Tiredly – and with, I’m ashamed to say, very little grace – I agreed to his proposition and followed his scooter back up the narrow congested streets to the only hotel in town. The woman at reception was unusually sour. She charged me the equivalent of about twelve Australian dollars for a room, which in Indonesia ought to get you something fairly pleasant; here, I could tell that it wasn’t going to be flash, but I was too tired to argue.
I gave her my money, and she gave me a key. I parked Beastie in the courtyard. The hotel was full of local workers from other parts of Indonesia; there was a decrepit room with a filthy gas burner and a kettle, and men were sitting out the front drinking coffee and smoking cigarettes.
They were friendly, and curious. They all agreed that I would have to take everything off my bike and into my room, because otherwise it would not be safe overnight.
So I unpacked everything I owned. When you’re dead on your feet, it’s an excruciating process. So you unpack all the things that you’ll use that night, but then you also unpack all the spare tools, the emergency medications, the warm winter gloves for when you get to the Himalayas, the chain lube and air pressure gauge and spare tubes and tie down straps for ferries and the spare front sprocket and the spare fuel pump and… the list goes on and on. It’s one thing to pack for a long trip, but it’s another to pack for a trip on which you can’t afford to buy new things, and from which you never expect to come back.
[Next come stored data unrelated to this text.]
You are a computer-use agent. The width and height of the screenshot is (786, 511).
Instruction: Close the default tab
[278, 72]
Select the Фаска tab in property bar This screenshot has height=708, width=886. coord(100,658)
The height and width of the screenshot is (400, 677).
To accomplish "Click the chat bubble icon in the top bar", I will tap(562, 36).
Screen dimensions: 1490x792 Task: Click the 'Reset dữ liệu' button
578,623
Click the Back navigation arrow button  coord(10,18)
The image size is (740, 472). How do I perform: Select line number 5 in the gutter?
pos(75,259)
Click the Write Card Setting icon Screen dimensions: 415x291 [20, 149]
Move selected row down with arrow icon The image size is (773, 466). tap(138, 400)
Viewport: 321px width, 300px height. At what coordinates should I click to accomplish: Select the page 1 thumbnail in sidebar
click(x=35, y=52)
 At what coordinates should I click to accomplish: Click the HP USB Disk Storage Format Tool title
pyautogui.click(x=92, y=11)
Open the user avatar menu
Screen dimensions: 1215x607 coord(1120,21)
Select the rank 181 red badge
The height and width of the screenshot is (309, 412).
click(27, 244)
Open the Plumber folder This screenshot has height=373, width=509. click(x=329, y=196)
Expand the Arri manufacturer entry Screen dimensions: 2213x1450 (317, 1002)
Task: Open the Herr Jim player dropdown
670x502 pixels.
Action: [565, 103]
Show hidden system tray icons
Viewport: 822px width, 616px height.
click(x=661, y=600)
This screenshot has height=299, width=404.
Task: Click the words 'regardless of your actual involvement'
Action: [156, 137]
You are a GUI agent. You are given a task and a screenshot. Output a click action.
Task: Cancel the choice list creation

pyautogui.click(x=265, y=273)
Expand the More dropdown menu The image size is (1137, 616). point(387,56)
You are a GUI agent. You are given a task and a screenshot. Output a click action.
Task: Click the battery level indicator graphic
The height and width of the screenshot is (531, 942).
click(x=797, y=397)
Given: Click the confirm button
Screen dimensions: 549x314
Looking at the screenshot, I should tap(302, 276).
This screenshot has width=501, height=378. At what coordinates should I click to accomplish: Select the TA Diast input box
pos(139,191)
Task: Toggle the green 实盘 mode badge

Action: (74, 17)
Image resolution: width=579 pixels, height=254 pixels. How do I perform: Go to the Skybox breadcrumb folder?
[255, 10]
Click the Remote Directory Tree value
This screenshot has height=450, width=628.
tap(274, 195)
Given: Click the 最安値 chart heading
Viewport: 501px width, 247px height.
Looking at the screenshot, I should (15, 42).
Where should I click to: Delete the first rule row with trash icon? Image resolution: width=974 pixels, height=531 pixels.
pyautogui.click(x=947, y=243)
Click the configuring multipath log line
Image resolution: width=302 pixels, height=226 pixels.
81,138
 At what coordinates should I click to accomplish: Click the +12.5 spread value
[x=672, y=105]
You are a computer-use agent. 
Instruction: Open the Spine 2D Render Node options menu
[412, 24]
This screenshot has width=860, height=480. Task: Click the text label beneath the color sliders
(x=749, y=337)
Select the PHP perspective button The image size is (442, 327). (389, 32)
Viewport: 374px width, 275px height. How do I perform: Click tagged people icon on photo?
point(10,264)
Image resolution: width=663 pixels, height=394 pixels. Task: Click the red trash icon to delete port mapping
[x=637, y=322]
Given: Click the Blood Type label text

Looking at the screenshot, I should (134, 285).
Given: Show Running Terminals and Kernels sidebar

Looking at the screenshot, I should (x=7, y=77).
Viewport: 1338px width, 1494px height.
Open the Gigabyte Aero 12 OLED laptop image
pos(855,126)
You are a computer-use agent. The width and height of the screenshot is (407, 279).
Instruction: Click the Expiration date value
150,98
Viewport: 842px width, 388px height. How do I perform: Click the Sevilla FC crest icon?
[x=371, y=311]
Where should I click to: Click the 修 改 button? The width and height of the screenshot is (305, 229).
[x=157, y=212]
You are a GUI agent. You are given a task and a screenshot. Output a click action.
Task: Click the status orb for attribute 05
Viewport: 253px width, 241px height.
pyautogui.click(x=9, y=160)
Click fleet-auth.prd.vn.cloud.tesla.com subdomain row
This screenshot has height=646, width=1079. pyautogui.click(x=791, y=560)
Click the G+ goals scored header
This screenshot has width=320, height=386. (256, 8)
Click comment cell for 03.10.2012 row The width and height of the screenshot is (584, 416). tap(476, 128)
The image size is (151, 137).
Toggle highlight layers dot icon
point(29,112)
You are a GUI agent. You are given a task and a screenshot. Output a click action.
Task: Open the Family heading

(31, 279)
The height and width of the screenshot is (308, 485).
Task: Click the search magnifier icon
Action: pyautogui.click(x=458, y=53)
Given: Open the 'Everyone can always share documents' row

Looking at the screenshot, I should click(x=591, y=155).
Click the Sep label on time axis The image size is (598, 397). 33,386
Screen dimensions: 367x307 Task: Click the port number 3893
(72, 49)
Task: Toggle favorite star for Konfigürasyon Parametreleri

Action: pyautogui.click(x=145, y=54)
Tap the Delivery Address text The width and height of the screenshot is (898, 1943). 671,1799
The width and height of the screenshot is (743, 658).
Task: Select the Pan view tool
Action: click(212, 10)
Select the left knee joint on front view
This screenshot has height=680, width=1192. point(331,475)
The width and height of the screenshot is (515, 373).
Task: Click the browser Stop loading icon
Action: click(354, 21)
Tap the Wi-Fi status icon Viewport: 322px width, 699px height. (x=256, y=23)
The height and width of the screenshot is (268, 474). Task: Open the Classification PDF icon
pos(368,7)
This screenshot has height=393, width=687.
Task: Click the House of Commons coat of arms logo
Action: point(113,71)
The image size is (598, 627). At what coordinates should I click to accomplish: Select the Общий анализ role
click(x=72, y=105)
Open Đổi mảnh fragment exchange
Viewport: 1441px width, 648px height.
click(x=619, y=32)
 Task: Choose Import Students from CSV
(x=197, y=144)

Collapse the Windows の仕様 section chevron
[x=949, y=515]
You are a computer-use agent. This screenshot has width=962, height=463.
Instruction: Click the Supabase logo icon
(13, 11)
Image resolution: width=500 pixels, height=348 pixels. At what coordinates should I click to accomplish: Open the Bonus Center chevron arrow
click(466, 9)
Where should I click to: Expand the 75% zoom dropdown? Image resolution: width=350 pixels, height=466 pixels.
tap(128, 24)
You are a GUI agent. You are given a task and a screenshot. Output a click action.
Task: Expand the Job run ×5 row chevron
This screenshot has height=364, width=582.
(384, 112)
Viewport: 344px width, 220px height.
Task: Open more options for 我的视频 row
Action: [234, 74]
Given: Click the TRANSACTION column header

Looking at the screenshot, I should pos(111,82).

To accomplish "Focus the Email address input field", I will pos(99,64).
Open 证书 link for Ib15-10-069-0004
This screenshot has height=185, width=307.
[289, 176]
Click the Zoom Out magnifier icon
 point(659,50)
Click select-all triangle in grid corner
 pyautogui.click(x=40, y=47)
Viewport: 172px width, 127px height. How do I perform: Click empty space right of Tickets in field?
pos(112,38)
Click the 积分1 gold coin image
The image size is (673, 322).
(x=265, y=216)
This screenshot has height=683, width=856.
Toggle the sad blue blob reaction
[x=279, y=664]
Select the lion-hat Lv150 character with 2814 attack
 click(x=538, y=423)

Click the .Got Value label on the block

So I unpacked everything, all my carefully curated items in their tessellated waterproof bags. I carried them to my room. My room was underground.
Yes, underground. You went down the stairs, below ground level; a dungeon by any other name.
No windows. The air inside was unspeakably stale; the ghosts of a thousand cigarretes. The side table was not to be touched with bare flesh; nor the bed sheet. The bathroom was a squat toilet and a large bucket of water, which was fine, but I didn’t like the way the cockroaches marched out of the open maw of the drain. It was a very small space, and it was very difficult to stand and wash without accidentally putting a foot into that black, crawling void.
Usually I am quite ‘live-and-let-live’ about cockroaches and other creepy-crawlies – all I ask is that they keep a respectful distance – but later that evening the sheer magnitude of the cockroaches got the better of me. I snapped, and beat one to death with my sandal, scraping its giant mangled body parts back into the drain as a warning to its compatriots.
I felt mildly ashamed, but I was a woman on edge.
I put my groundsheet over the bed, and then my sleeping bag over that, and drank a little emergency whisky from my flask. I was too tired to go through the social process of finding food. If I was snapping at cockroaches, I shouldn’t speak to people – all of whom would undoubtedly be very nice, and not at all deserving of this evening’s miserable attitude.
So I slept.
The upside of sleeping inside a dungeon is that it’s very, very safe.